■ What the task requires
Images are to be excluded from the copy, and the records below reproduced word for word.

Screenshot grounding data
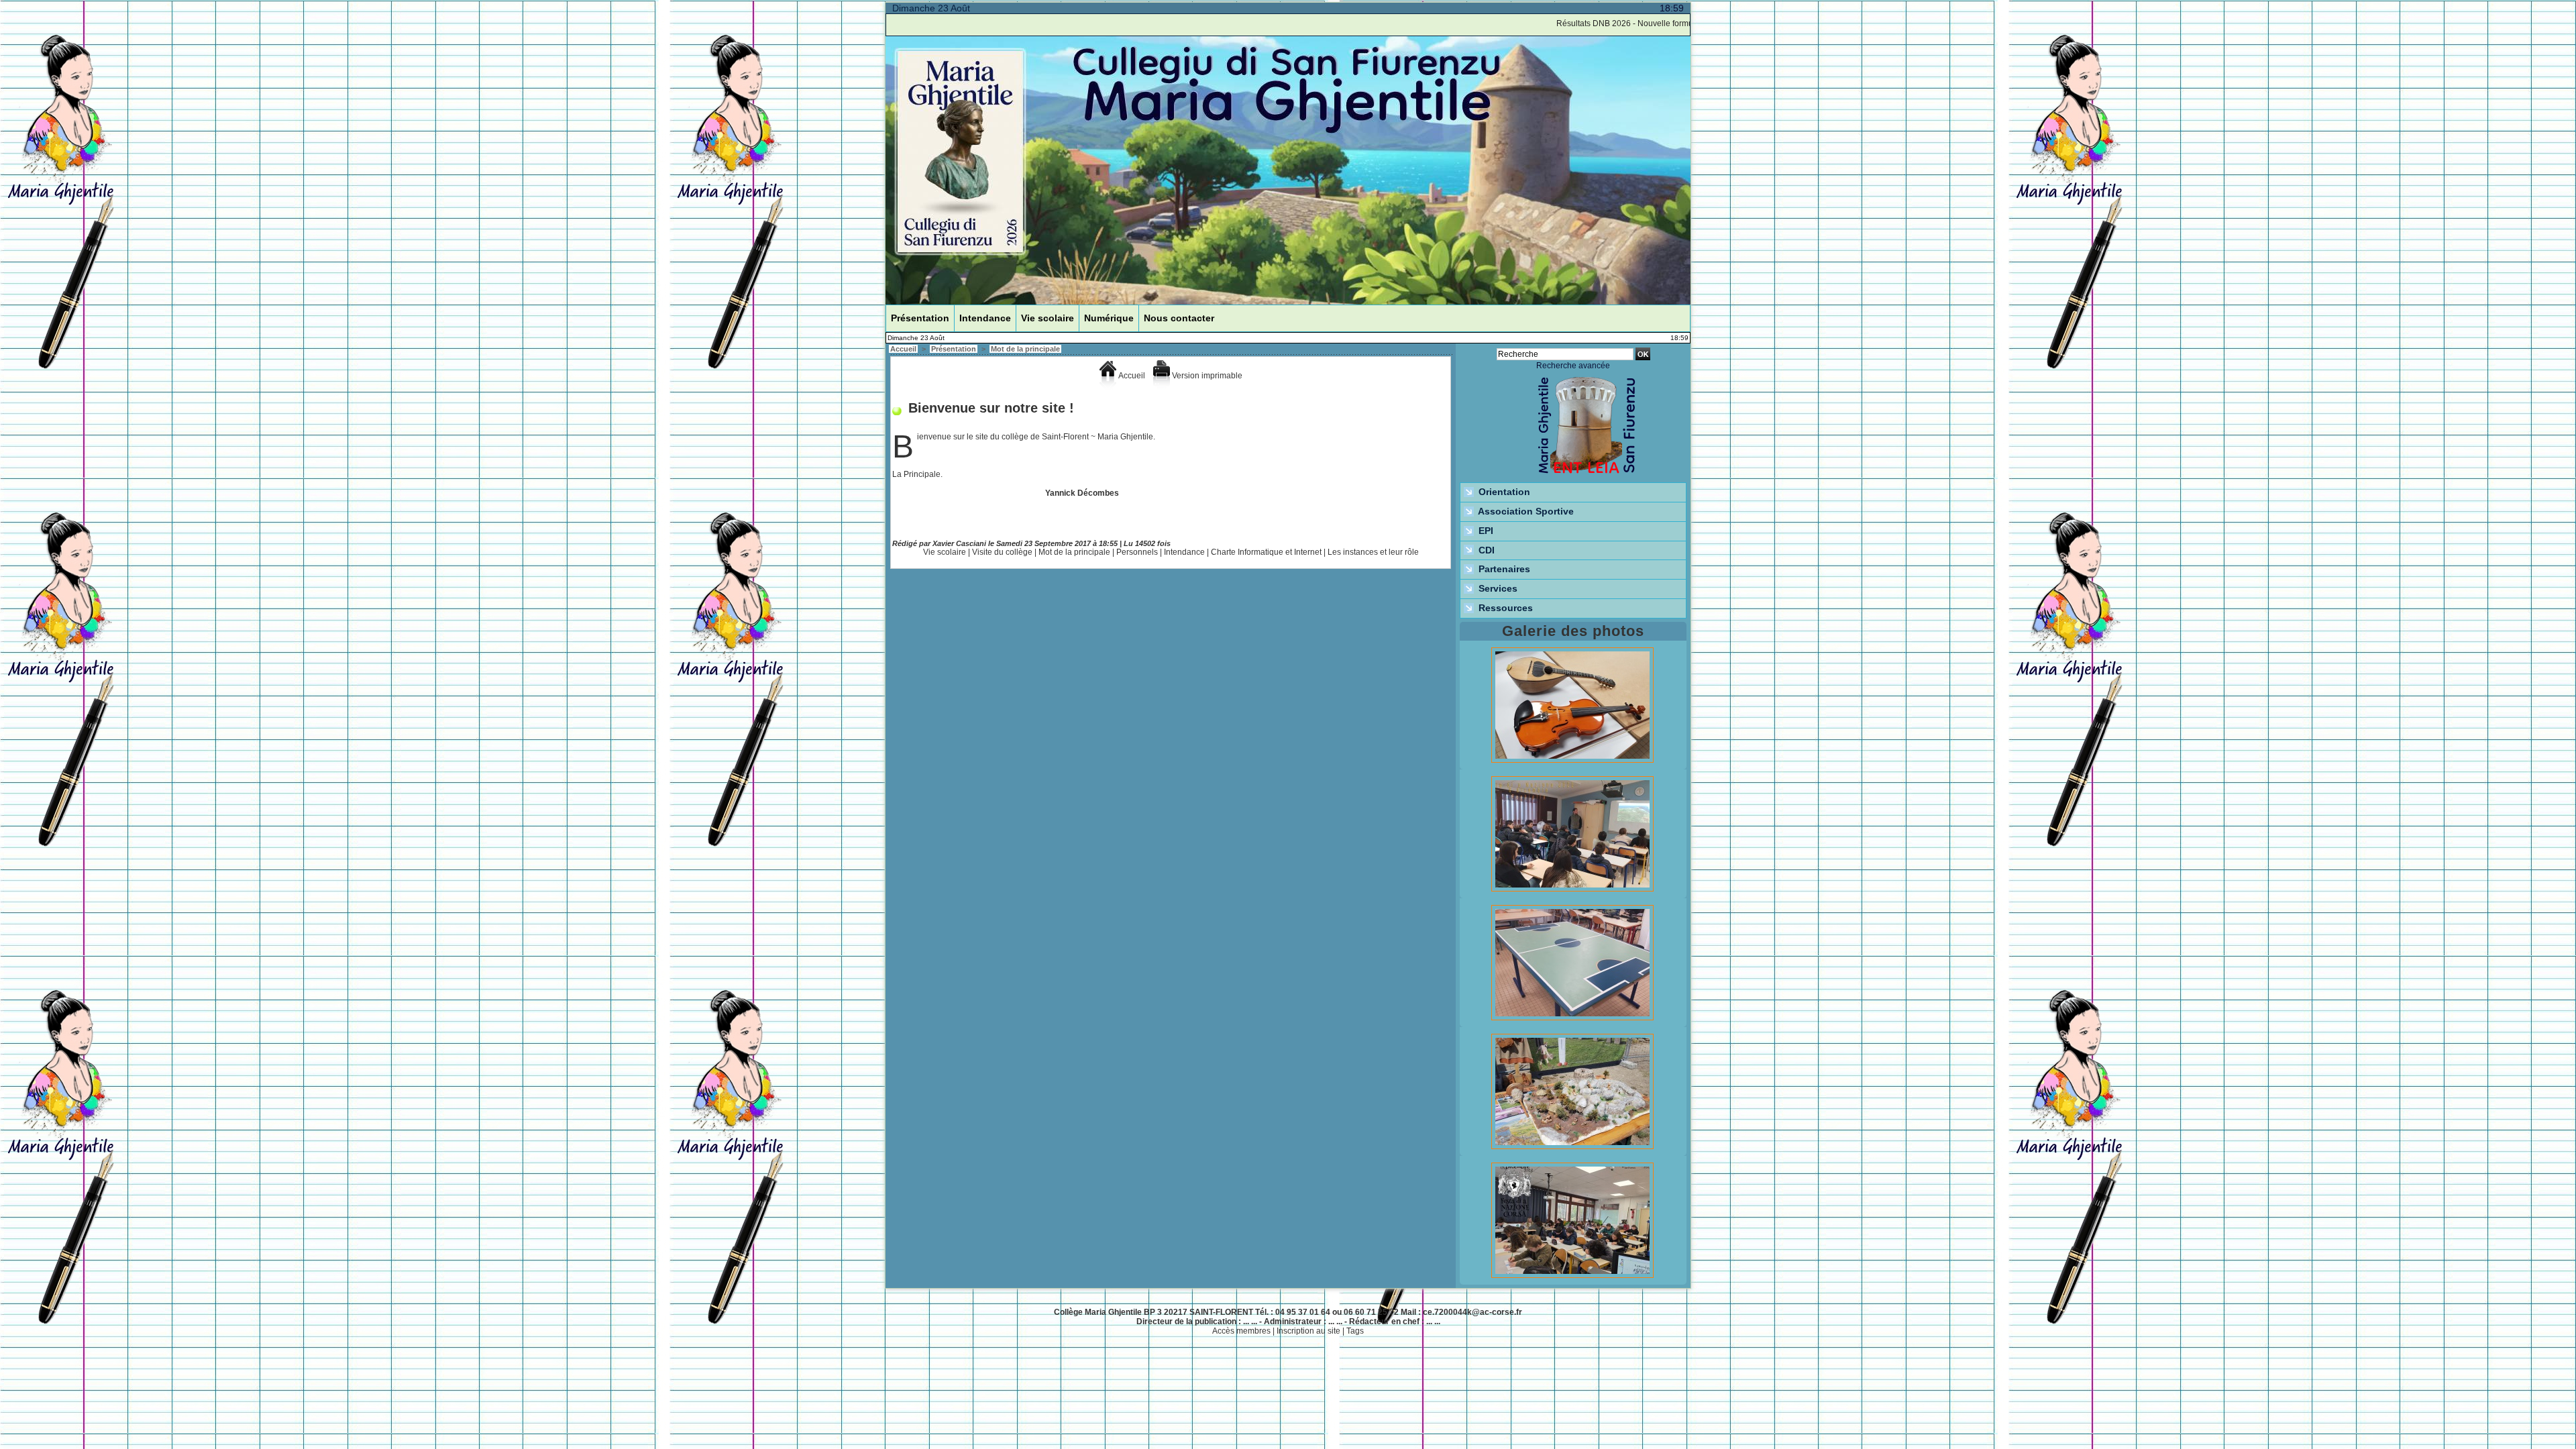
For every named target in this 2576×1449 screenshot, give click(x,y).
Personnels (1137, 552)
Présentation (920, 318)
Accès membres (1241, 1331)
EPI (1484, 530)
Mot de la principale (1025, 349)
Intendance (985, 318)
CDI (1485, 550)
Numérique (1109, 318)
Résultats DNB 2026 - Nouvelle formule (1584, 23)
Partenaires (1503, 569)
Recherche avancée (1573, 365)
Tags (1355, 1331)
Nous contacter (1179, 318)
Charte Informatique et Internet (1266, 552)
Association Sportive (1525, 511)
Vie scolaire (1047, 318)
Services (1496, 588)
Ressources (1504, 607)
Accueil (903, 349)
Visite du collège (1002, 552)
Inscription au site (1308, 1331)
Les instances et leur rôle (1373, 552)
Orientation (1503, 491)
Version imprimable (1206, 375)
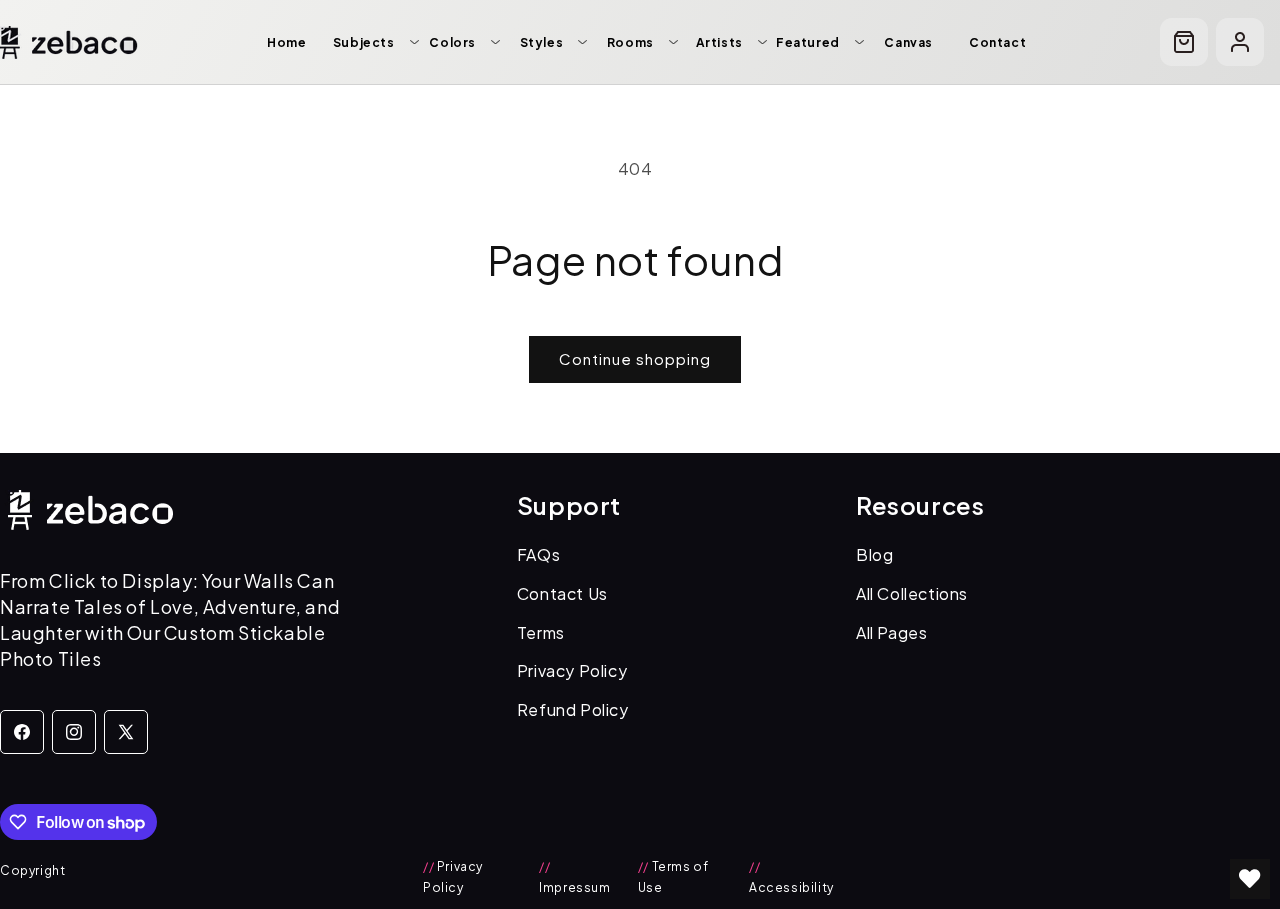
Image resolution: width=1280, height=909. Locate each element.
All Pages (891, 632)
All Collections (912, 593)
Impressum (574, 877)
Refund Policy (573, 709)
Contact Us (562, 593)
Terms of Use (673, 877)
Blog (874, 554)
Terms (541, 632)
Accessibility (791, 877)
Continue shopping (635, 358)
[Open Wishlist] (1250, 879)
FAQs (538, 554)
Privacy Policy (572, 670)
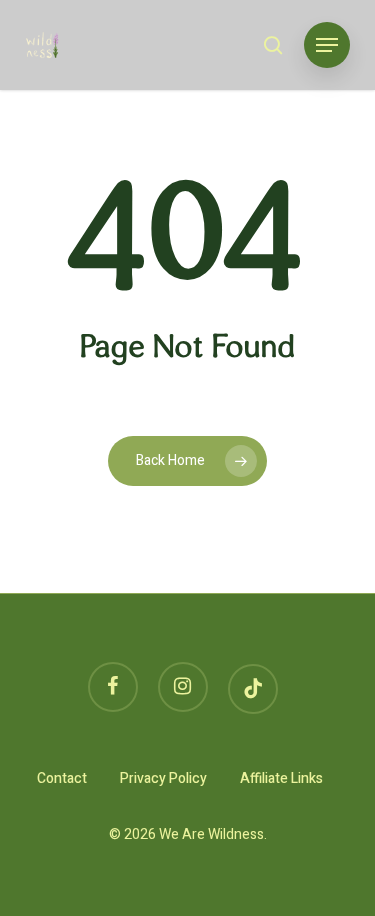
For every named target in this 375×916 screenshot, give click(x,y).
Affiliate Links (281, 778)
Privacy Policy (163, 778)
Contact (62, 778)
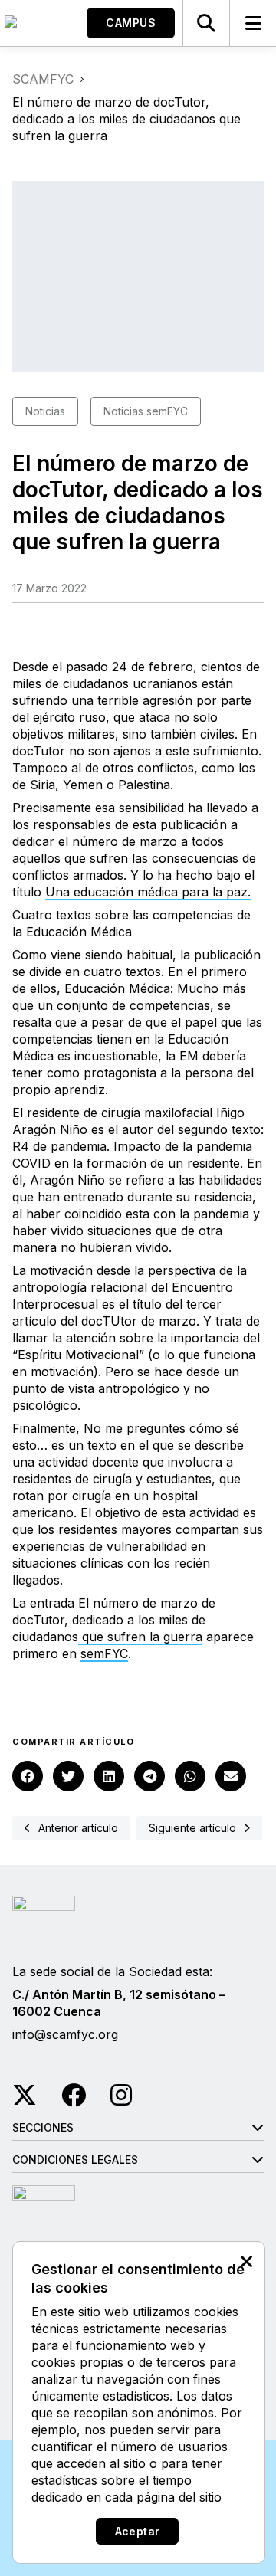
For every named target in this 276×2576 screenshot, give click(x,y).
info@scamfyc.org (65, 2034)
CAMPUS (131, 22)
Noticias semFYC (146, 411)
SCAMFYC (43, 79)
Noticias (45, 411)
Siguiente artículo (192, 1827)
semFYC (104, 1653)
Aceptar (137, 2531)
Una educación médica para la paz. (148, 892)
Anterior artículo (78, 1827)
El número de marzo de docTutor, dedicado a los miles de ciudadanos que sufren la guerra (113, 1619)
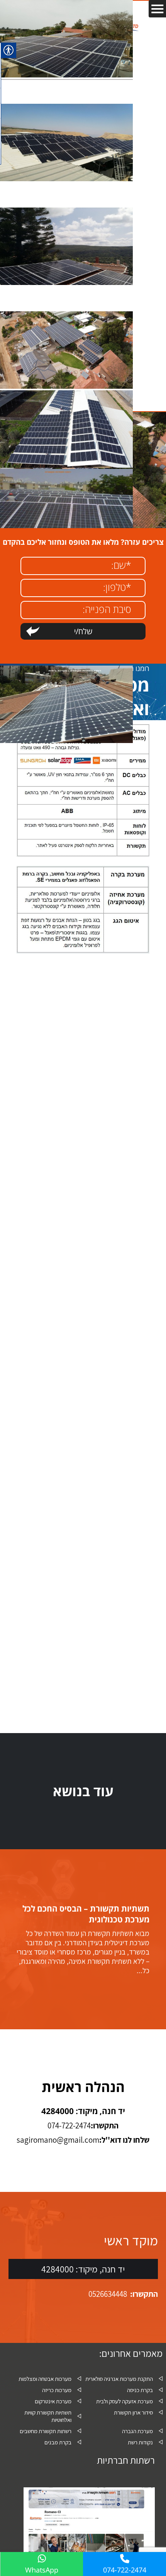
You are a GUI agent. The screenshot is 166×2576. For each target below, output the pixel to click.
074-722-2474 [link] (124, 2569)
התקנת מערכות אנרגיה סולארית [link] (119, 2378)
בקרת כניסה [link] (140, 2390)
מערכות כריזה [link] (56, 2390)
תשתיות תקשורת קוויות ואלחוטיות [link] (47, 2416)
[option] (83, 1939)
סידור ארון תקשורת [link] (133, 2412)
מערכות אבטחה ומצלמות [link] (45, 2378)
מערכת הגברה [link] (137, 2431)
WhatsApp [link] (41, 2569)
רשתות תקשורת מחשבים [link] (45, 2431)
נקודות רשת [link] (140, 2442)
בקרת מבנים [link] (57, 2442)
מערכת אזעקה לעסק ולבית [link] (124, 2401)
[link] (66, 75)
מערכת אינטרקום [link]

■ Task result
For every named target in this 2576×1449 screenshot, give click(x,y).
Personnels (1137, 552)
Présentation (920, 318)
Accès membres (1241, 1331)
EPI (1484, 530)
Mot de la principale (1025, 349)
Intendance (985, 318)
CDI (1485, 550)
Numérique (1109, 318)
Résultats DNB 2026 - Nouvelle formule (1584, 23)
Partenaires (1503, 569)
Recherche avancée (1573, 365)
Tags (1355, 1331)
Nous contacter (1179, 318)
Charte Informatique et Internet (1266, 552)
Association Sportive (1525, 511)
Vie scolaire (1047, 318)
Services (1496, 588)
Ressources (1504, 607)
Accueil (903, 349)
Visite du collège (1002, 552)
Inscription au site (1308, 1331)
Les instances et leur rôle (1373, 552)
Orientation (1503, 491)
Version imprimable (1206, 375)
Image resolution: width=1280, height=909. Locate each element.
All Pages (891, 632)
All Collections (912, 593)
Impressum (574, 877)
Refund Policy (573, 709)
Contact Us (562, 593)
Terms of Use (673, 877)
Blog (874, 554)
Terms (541, 632)
Accessibility (791, 877)
Continue shopping (635, 358)
[Open Wishlist] (1250, 879)
FAQs (538, 554)
Privacy Policy (572, 670)
For every named target in this 375×916 screenshot, give click(x,y).
Affiliate Links (281, 778)
Privacy Policy (163, 778)
Contact (62, 778)
For every named target in this 276×2576 screenshot, give click(x,y).
info@scamfyc.org (65, 2034)
CAMPUS (131, 22)
Noticias semFYC (146, 411)
SCAMFYC (43, 79)
Noticias (45, 411)
Siguiente artículo (192, 1827)
semFYC (104, 1653)
Aceptar (137, 2531)
Una educación médica para la paz. (148, 892)
Anterior artículo (78, 1827)
El número de marzo de docTutor, dedicado a los miles de ciudadanos que sufren la guerra (113, 1619)
You are a GUI agent. The screenshot is 166×2576. For each target below, output the pixel to click.
074-722-2474 [link] (124, 2569)
התקנת מערכות אנרגיה סולארית [link] (119, 2378)
בקרת כניסה [link] (140, 2390)
מערכות כריזה [link] (56, 2390)
תשתיות תקשורת קוויות ואלחוטיות [link] (47, 2416)
[option] (83, 1939)
סידור ארון תקשורת [link] (133, 2412)
מערכות אבטחה ומצלמות [link] (45, 2378)
מערכת הגברה [link] (137, 2431)
WhatsApp [link] (41, 2569)
רשתות תקשורת מחשבים [link] (45, 2431)
נקודות רשת [link] (140, 2442)
בקרת מבנים [link] (57, 2442)
מערכת אזעקה לעסק ולבית [link] (124, 2401)
[link] (66, 75)
מערכת אינטרקום [link]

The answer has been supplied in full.